Exhibit 4.5. Divisionalized Form.
Source: Mintzberg (1979, p. 393). Copyright ©1979. Reprinted by permission of Prentice Hall, Upper Saddle River, N.J.
One of the oldest businesses in the United States, Berwind Corporation, houses divisions in business sectors as diverse as manufacturing, financial services, real estate, and land management. Each division serves a distinct market and supports its own functional units. Division presidents are accountable to the corporate office in Philadelphia for specific results: profits, sales growth, and return on investment. As long as they deliver, divisions have relatively free rein. Philadelphia manages the strategic portfolio and allocates resources on the basis of its assessment of market opportunities.
Divisionalized structure offers economies of scale, resources, and responsiveness while controlling economic risks, but it creates other tensions. One is a cat-and-mouse game between headquarters and divisions. Headquarters wants oversight, while divisional managers try to evade corporate control:
Our top management likes to make all the major decisions. They think they do, but I’ve seen one case where a division beat them. I received… a request from the division for a chimney. I couldn’t see what anyone would do with a chimney.…[But] they’ve built and equipped a whole plant on plant expense orders. The chimney is the only indivisible item that exceeded the $50,000 limit we put on plant expense orders. Apparently they learned that a new plant wouldn’t be formally received, so they built the damn thing” [Bower, 1970, p. 189].

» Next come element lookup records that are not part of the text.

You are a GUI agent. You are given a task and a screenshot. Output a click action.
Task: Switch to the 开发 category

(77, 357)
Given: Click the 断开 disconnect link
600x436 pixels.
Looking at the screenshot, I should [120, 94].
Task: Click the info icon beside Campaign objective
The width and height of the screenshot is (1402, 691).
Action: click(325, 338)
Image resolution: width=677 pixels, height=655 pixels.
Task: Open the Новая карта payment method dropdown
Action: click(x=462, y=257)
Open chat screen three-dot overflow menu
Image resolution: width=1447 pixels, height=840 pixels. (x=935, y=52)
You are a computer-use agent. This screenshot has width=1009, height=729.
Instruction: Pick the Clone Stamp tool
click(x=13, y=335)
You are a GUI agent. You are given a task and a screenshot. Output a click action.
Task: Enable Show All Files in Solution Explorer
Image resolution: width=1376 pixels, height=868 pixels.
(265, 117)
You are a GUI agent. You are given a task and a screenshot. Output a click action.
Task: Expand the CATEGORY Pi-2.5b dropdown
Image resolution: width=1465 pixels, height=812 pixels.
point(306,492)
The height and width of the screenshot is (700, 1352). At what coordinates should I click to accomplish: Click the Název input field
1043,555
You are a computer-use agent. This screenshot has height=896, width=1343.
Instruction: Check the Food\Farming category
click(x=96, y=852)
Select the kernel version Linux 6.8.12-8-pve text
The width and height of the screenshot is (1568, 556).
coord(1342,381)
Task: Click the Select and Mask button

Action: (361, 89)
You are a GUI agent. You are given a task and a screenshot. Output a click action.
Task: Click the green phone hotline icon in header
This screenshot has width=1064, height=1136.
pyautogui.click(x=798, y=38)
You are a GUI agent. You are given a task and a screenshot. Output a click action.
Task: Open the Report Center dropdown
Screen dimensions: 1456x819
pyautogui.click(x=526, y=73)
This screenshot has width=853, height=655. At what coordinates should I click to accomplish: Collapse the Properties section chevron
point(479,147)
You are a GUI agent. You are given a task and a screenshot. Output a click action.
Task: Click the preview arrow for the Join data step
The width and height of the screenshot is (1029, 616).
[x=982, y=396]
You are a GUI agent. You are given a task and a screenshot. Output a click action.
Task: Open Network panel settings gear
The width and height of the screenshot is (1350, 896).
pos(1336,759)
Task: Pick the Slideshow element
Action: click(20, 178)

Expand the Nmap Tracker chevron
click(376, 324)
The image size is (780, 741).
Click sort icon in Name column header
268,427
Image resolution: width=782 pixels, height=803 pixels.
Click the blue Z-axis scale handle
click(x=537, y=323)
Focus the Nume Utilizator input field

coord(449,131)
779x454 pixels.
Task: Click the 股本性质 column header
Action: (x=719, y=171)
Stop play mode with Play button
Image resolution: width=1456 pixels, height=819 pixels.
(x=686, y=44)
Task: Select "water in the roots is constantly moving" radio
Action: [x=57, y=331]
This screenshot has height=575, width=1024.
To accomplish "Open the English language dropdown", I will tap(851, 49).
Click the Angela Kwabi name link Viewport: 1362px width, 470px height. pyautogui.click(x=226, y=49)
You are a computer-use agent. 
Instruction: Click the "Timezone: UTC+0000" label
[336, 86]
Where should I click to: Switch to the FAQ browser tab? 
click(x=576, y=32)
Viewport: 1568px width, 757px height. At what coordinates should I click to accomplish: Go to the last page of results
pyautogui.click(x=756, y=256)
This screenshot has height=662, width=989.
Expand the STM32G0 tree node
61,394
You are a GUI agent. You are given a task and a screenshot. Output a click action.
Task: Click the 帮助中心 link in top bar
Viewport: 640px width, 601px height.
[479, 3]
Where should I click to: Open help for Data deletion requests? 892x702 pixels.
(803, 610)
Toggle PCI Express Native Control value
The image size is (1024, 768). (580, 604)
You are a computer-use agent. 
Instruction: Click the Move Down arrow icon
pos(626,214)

Another risk in the divisionalized form is that headquarters may lose touch with operations. (As one manager put it, “Headquarters is where the rubber meets the air.”) Divisionalized enterprises become unwieldy unless goals are measurable and reliable vertical information systems are in place (Mintzberg, 1979).
Adhocracy
Adhocracy is a loose, flexible, self-renewing organic form tied together mostly through lateral means (see Exhibit 4.6). Usually found in a diverse, freewheeling environment, adhocracy functions as an “organizational tent,” exploiting benefits that structural designers traditionally regarded as liabilities: “Ambiguous authority structures, unclear objectives, and contradictory assignments of responsibility can legitimize controversies and challenge traditions. Incoherence and indecision can foster exploration, self-evaluation, and learning” (Hedberg, Nystrom, and Starbuck, 1976, p. 45). Inconsistencies and contradictions in an adhocracy become paradoxes where a balance between opposites protects an organization from falling into an either-or trap.